Przygód kilka Edzia ćwirka... ;)

blaski i cienie życia z kotem

Moderatorzy: Estraven, Moderatorzy

Post » Czw wrz 06, 2012 10:00 Re: Przygód kilka Edzia ćwirka... ;)

kiedy trzeba potrafię się kontrolować :p

Koczi

 
Posty: 957
Od: Czw sie 30, 2012 6:05
Lokalizacja: Warszawa

Post » Czw wrz 06, 2012 10:29 Re: Przygód kilka Edzia ćwirka... ;)

Koczi pisze:kiedy trzeba potrafię się kontrolować :p



Dobra, dobra. Wrócisz obładowana i nawet nie będziesz mieć wyrzutów z tego powodu :mrgreen:

Wyga

 
Posty: 1451
Od: Sob lip 28, 2012 11:41
Lokalizacja: Poznań

Post » Czw wrz 06, 2012 10:31 Re: Przygód kilka Edzia ćwirka... ;)

Wyga pisze:
Koczi pisze:kiedy trzeba potrafię się kontrolować :p



Dobra, dobra. Wrócisz obładowana i nawet nie będziesz mieć wyrzutów z tego powodu :mrgreen:

hihih ja też na to stawiam :P

Lilka Mrau

 
Posty: 2554
Od: Pon sie 20, 2012 16:15
Lokalizacja: Poznań

Post » Czw wrz 06, 2012 10:42 Re: Przygód kilka Edzia ćwirka... ;)

nie ma! dzisiaj nie wracam z niczym nadprogramowym! XD

Koczi

 
Posty: 957
Od: Czw sie 30, 2012 6:05
Lokalizacja: Warszawa

Post » Czw wrz 06, 2012 10:47 Re: Przygód kilka Edzia ćwirka... ;)

Pożyjemy zobaczymy. :twisted:

solarie

 
Posty: 2018
Od: Pt mar 02, 2012 17:21
Lokalizacja: Oświęcim

Post » Czw wrz 06, 2012 10:55 Re: Przygód kilka Edzia ćwirka... ;)

Witamy po małej przerwie.
U nas indyk na śniadanie został wzgardzony. :twisted:
Szeleczki wiszą wraz ze smyczką chyba tylko, jako kpina z nas. Koty po założeniu stają się sparaliżowane, a we mnie jakoś brak zaparcia by ćwiczyć z nimi.
Obrazek Obrazek

saintpaulia

 
Posty: 3939
Od: Śro gru 14, 2011 17:53
Lokalizacja: warszawa-bielany

Post » Czw wrz 06, 2012 11:08 Re: Przygód kilka Edzia ćwirka... ;)

saintpaulia pisze:Koty po założeniu stają się sparaliżowane, a we mnie jakoś brak zaparcia by ćwiczyć z nimi.
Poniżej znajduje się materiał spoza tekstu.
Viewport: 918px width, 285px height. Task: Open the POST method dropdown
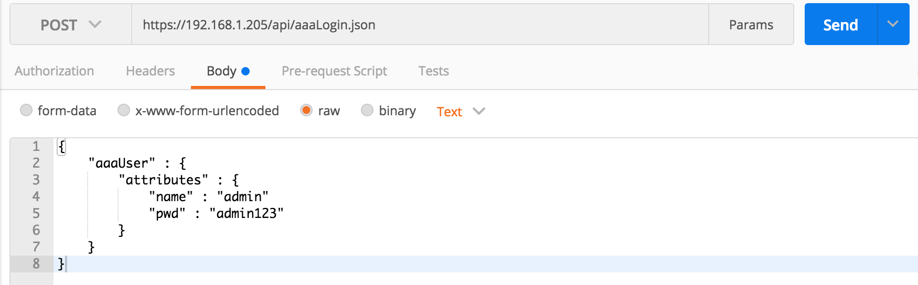point(71,25)
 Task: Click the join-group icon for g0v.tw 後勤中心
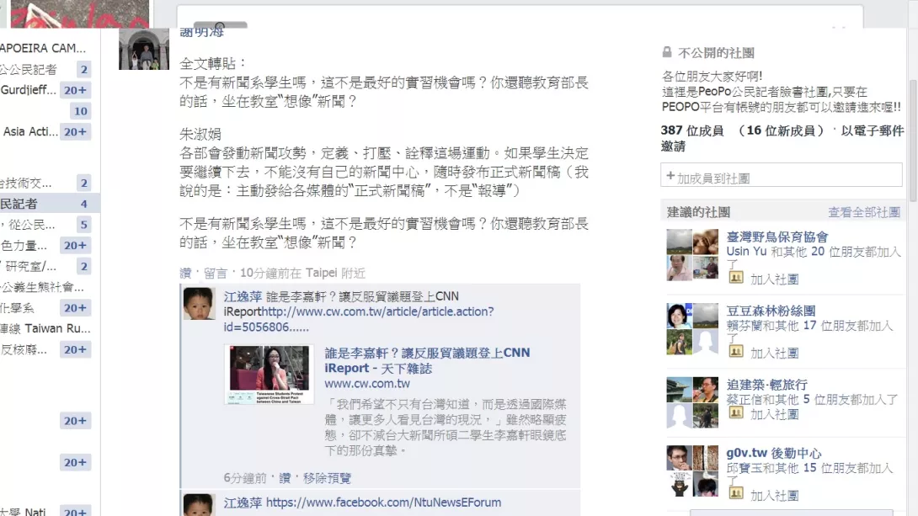click(736, 493)
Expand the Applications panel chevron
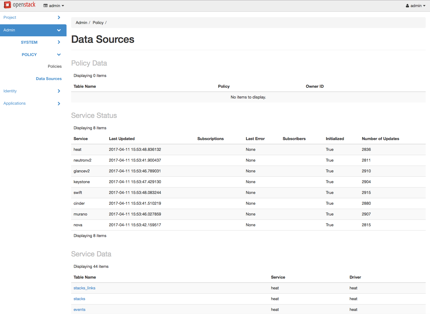Image resolution: width=430 pixels, height=314 pixels. (59, 103)
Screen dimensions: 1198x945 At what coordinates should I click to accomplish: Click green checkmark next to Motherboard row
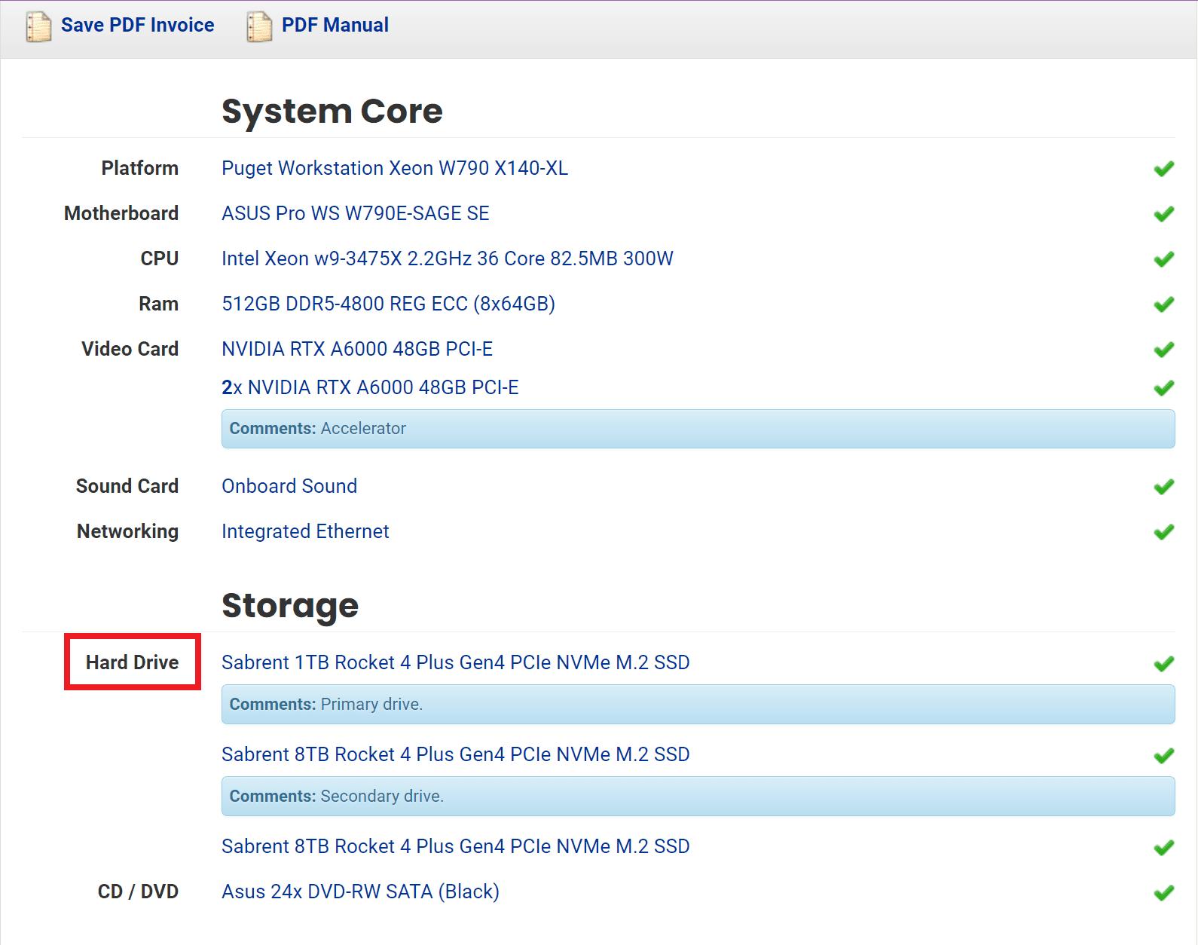click(x=1163, y=214)
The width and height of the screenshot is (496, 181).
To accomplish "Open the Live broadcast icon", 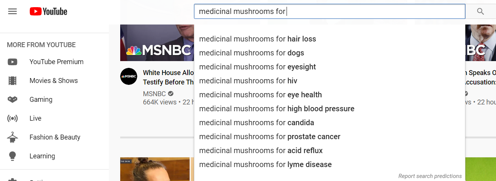I will [12, 118].
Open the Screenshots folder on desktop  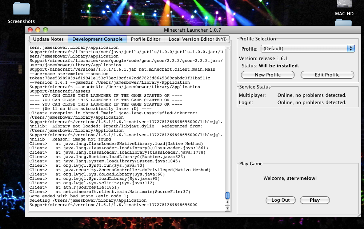[x=21, y=9]
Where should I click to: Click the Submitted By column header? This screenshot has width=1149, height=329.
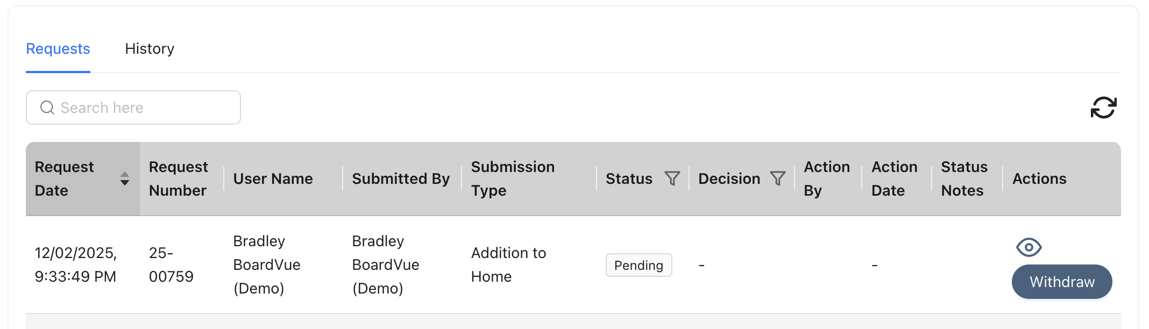(x=401, y=178)
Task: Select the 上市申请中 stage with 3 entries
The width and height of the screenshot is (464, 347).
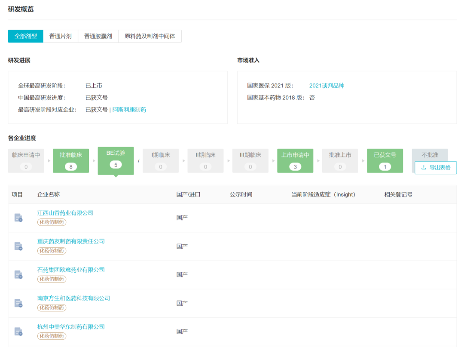Action: click(295, 160)
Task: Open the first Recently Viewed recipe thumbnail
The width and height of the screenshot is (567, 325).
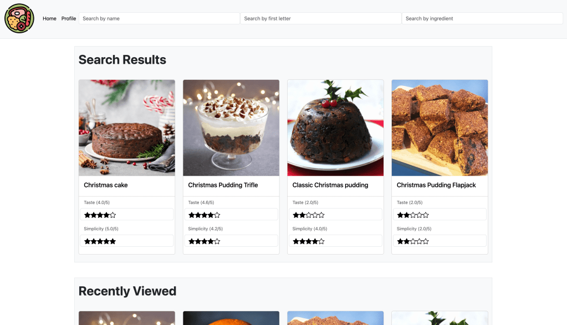Action: coord(127,318)
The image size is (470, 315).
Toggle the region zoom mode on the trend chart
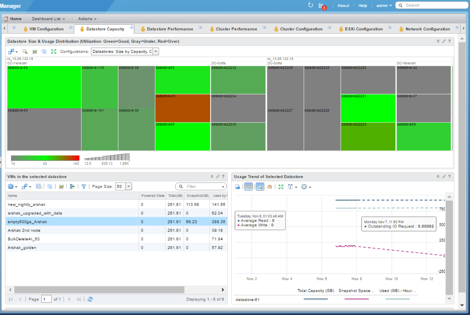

Ten etap właśnie trzeba po prostu przetrwać. Ja jak traciłam nerwy do tego udawanego paraliżu Malagi to się wzięłam na sadystyczny sposób. :twisted: Tzn. w momencie, kiedy on się bawił w najlepsze jakąś myszką czy piłeczką i szalał, to ja brałam i mu w tym momencie te szelki ubierałam.
Początkowo był szok, bo znowu "nie umiał" się ruszyć i potrafił nawet godzinę tak leżeć na ziemi, mając zabawkę na wyciągnięcie łapy, ale się nie przejmowałam. Bardzo szybko jednak zabawa stała się ważniejsza i potem już w momencie, kiedy zakładałam mu szelki od razu wracał do maltretowania zabawki - tak się przyzwyczaił, że jednak się da. :twisted:

solarie

 
Posty: 2018
Od: Pt mar 02, 2012 17:21
Lokalizacja: Oświęcim

Post » Czw wrz 06, 2012 11:17 Re: Przygód kilka Edzia ćwirka... ;)

Oczywiście, to jest do przejścia. Jednak zabrakło mi wytrwałości. Zresztą miałabym troszkę obaw tu wychodzić, bo większość psów chodzi luzem. Sąsiad z bloku obok nie raz ściągał kicię z drzewa - smyczka rozciągliwa i refleks nie teges. Na przyszły rok zabezpieczymy balkon (wbrew wspólnocie :P ), to będą miały taką rozrywkę. Na razie nie widzę, by się nudziły - mają parapety, akwaria, siebie na wzajem i suńki. :mrgreen:
Obrazek Obrazek

saintpaulia

 
Posty: 3939
Od: Śro gru 14, 2011 17:53
Lokalizacja: warszawa-bielany

Post » Czw wrz 06, 2012 12:29 Re: Przygód kilka Edzia ćwirka... ;)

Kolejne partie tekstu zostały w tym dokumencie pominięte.